Work to be completed ->
Starting with the line that contains "Task: Click the Landing" and going on through the line that contains "Action: 384,410", write those lines again with "primary dimension" switched to "secondary dimension" and everything else unchanged. Leave the pictures out of your answer.

Given records ->
■ ■ ■
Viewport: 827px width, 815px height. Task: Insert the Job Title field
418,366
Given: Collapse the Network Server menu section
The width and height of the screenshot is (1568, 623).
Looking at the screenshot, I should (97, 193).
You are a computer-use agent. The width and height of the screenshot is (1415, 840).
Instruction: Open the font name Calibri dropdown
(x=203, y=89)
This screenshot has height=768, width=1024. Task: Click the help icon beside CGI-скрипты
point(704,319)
■ ■ ■
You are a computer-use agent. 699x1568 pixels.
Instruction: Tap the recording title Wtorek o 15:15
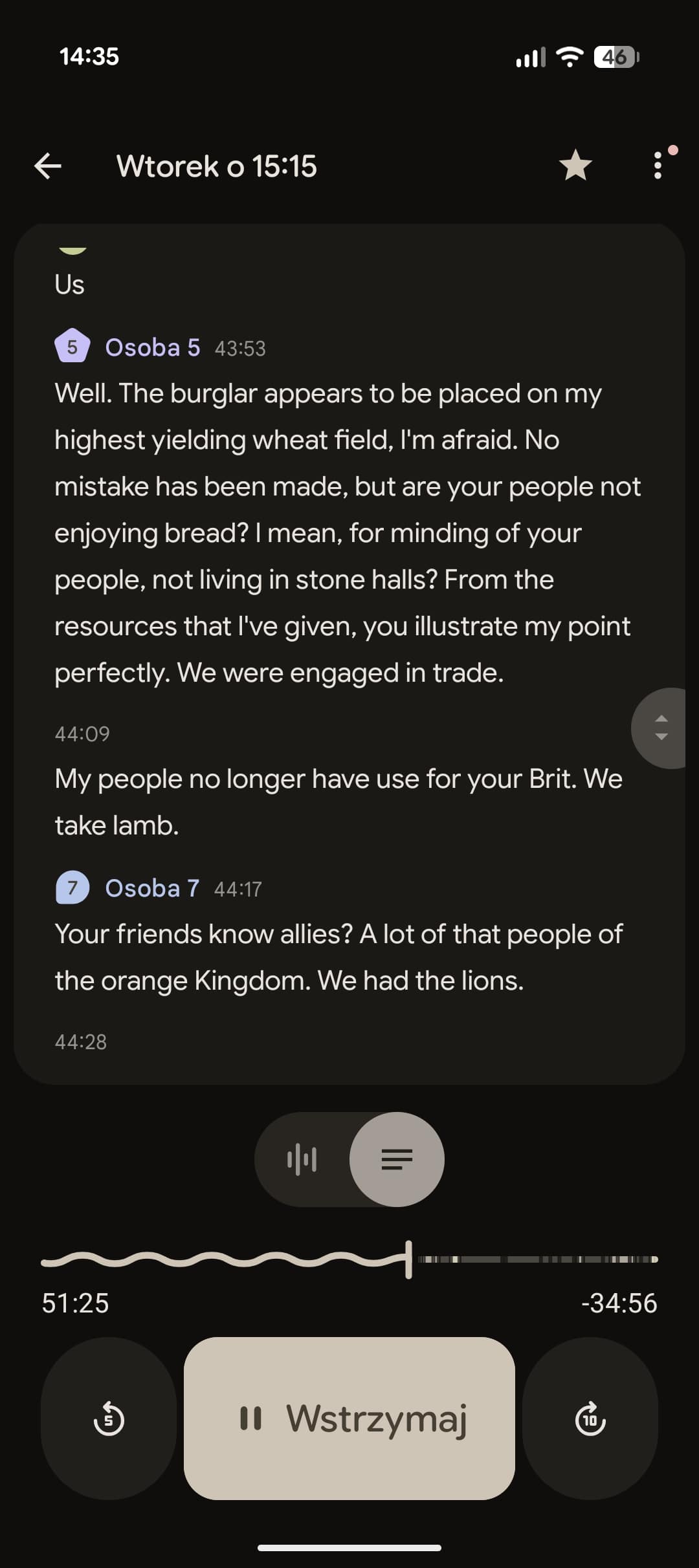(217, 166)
■ ■ ■
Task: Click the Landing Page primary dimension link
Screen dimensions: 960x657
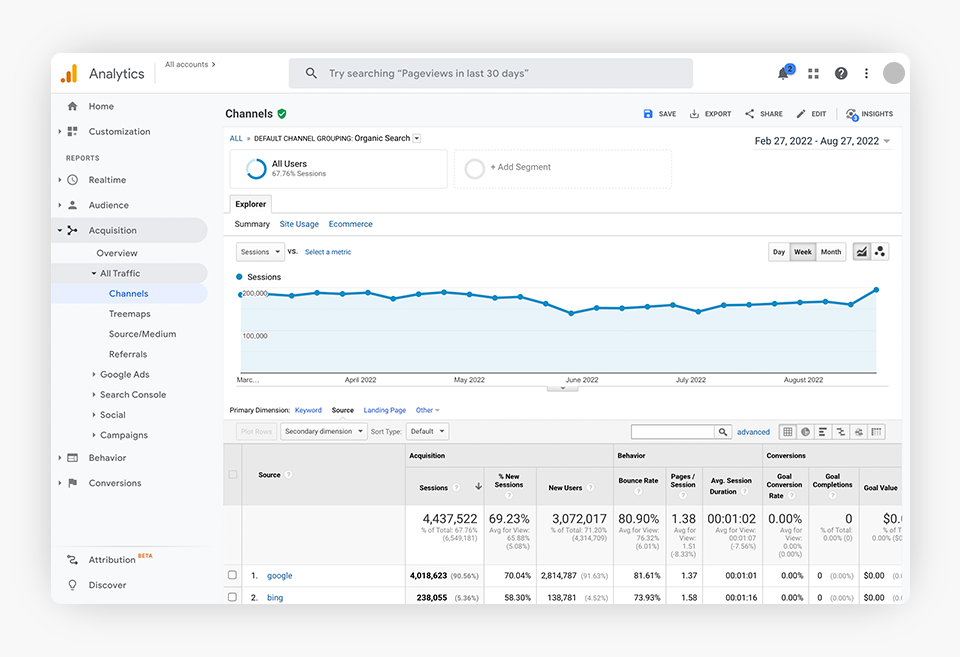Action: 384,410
■ ■ ■
Exercise response ->
Task: Click the Landing Page secondary dimension link
Screen dimensions: 960x657
Action: 384,410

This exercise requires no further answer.